La reciente restricción en el suministro de Gas Natural Vehicular (GNV) podría generar presiones en la inflación durante los próximos meses. El Instituto de Economía y Desarrollo Empresarial (IEDEP) de la Cámara de Comercio de Lima advirtió que la menor disponibilidad de este combustible tendría efectos en los precios durante marzo y, si la situación persiste, el impacto también podría extenderse a abril. El encarecimiento estaría vinculado al aumento de costos en transporte, distribución y diversas actividades productivas que dependen de este recurso energético.

El IEDEP explica que el GNV se mantiene como uno de los combustibles más accesibles del mercado peruano y cuenta con un uso extendido en distintas actividades económicas. Su consumo es frecuente en el transporte público, los servicios de delivery y las flotas de carga. Además, diversas operaciones industriales utilizan este combustible por su menor costo relativo, por ello, cualquier reducción en su disponibilidad puede generar ajustes en los gastos operativos de empresas y servicios.
Impacto potencial en la inflación
Óscar Chávez, jefe del IEDEP de la CCL, señaló que la menor oferta del GNV obliga a muchos usuarios a recurrir a combustibles de mayor precio. Este cambio incrementa los costos operativos en actividades vinculadas al transporte y la logística. Como consecuencia, las empresas enfrentan mayores gastos en el traslado y la distribución de productos, un incremento que posteriormente puede trasladarse al precio de distintos bienes y servicios.
“Esto impactaría potencialmente en un 60% de los bienes y servicios que componen la canasta de consumo de Lima Metropolitana y en los ingresos de miles de familias peruanas”, advirtió. La estimación muestra el peso que tiene el transporte en la estructura de costos de múltiples actividades económicas y, cuando este componente se encarece, se generan presiones en distintos sectores productivos, influyendo en el gasto de los hogares.
En caso se confirme este escenario, la inflación acumulada del primer trimestre podría situarse cerca del 2%, una cifra que se aproximaría al límite superior del rango meta anual de 3% establecido por el Banco Central de Reserva del Perú. Este resultado además superaría el nivel registrado en el mismo periodo del 2025, cuando la inflación del primer trimestre alcanzó un acumulado de 0,91%.
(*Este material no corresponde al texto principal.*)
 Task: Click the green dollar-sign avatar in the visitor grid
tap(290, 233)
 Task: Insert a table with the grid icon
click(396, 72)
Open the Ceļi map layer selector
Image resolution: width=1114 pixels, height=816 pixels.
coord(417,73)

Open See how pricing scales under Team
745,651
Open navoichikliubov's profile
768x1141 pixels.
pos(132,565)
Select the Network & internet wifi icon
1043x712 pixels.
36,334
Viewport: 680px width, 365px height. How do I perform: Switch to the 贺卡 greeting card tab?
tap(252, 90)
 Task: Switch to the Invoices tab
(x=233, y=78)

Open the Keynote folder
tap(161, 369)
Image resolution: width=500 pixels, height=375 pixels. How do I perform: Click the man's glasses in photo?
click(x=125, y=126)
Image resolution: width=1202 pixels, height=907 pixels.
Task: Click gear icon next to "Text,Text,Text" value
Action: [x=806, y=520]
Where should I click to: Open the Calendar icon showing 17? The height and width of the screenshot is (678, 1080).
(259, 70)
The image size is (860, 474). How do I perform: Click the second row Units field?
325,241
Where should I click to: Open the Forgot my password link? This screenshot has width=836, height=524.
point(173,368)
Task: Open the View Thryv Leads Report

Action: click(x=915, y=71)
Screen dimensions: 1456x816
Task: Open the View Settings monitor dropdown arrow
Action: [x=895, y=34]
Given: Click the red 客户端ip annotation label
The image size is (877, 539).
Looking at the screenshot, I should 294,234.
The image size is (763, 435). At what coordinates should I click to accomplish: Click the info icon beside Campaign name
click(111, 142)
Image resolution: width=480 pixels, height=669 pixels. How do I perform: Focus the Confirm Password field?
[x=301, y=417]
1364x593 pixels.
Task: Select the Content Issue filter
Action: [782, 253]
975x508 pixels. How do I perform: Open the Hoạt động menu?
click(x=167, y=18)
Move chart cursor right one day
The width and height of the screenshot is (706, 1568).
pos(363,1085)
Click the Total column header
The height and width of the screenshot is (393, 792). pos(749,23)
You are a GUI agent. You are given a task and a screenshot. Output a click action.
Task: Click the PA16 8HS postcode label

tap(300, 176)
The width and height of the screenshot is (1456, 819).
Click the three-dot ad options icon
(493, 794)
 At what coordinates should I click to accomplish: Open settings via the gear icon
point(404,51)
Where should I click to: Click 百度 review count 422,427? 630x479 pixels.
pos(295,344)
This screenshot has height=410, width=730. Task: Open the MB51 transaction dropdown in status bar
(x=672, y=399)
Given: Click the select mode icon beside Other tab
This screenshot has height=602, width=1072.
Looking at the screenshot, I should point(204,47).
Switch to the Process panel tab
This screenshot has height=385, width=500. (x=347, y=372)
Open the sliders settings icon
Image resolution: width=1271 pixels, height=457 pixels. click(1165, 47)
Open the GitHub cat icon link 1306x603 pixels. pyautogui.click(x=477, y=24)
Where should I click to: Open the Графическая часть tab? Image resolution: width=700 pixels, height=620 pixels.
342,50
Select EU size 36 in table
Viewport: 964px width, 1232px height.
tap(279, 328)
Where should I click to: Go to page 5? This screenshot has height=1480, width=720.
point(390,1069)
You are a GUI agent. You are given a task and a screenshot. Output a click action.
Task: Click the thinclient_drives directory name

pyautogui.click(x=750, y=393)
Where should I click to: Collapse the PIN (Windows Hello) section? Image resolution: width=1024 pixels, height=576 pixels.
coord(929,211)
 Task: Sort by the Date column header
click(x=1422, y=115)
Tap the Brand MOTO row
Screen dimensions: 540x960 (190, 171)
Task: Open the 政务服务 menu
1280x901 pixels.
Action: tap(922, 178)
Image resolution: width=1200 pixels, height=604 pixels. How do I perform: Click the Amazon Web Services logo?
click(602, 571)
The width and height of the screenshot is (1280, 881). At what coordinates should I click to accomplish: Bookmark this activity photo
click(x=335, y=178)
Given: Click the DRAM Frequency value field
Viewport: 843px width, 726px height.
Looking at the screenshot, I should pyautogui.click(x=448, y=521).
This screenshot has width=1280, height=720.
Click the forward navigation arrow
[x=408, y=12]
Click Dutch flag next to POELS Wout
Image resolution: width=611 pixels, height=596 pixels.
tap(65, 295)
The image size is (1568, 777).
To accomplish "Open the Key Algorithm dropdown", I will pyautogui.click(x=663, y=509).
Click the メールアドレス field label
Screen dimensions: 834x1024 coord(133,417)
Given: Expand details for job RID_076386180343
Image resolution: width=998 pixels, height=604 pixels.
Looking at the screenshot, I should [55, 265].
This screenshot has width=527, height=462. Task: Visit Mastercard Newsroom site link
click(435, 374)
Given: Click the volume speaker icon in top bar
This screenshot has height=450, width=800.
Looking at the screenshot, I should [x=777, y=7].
Evaluación del impacto económico
Pese a este posible incremento en los precios, el IEDEP considera que el efecto tendría un carácter temporal. Bajo ese escenario, la institución sostiene que la autoridad monetaria no tendría que modificar su política monetaria, ya que la restricción en el suministro respondería a una coyuntura puntual. En ese contexto, el impacto en la inflación se interpretaría como transitorio.
Chávez también resaltó la necesidad de fortalecer la planificación energética para enfrentar situaciones que puedan afectar el abastecimiento. Contar con mecanismos de respuesta resulta clave para evitar interrupciones en la actividad productiva, especialmente en sectores que dependen del suministro continuo de energía. En ese sentido, la previsión adquiere mayor relevancia frente a contingencias que pueden alterar el funcionamiento del mercado.
“El Perú necesita seguridad energética, planificación y capacidad de respuesta frente a contingencias. Las empresas, los trabajadores y millones de ciudadanos no pueden quedar expuestos a interrupciones que afectan directamente su trabajo y su sustento”, anotó. El representante del IEDEP subrayó que la estabilidad en el suministro energético es clave para el desarrollo de la actividad económica, también incide en la continuidad de miles de empleos y en los ingresos de los hogares.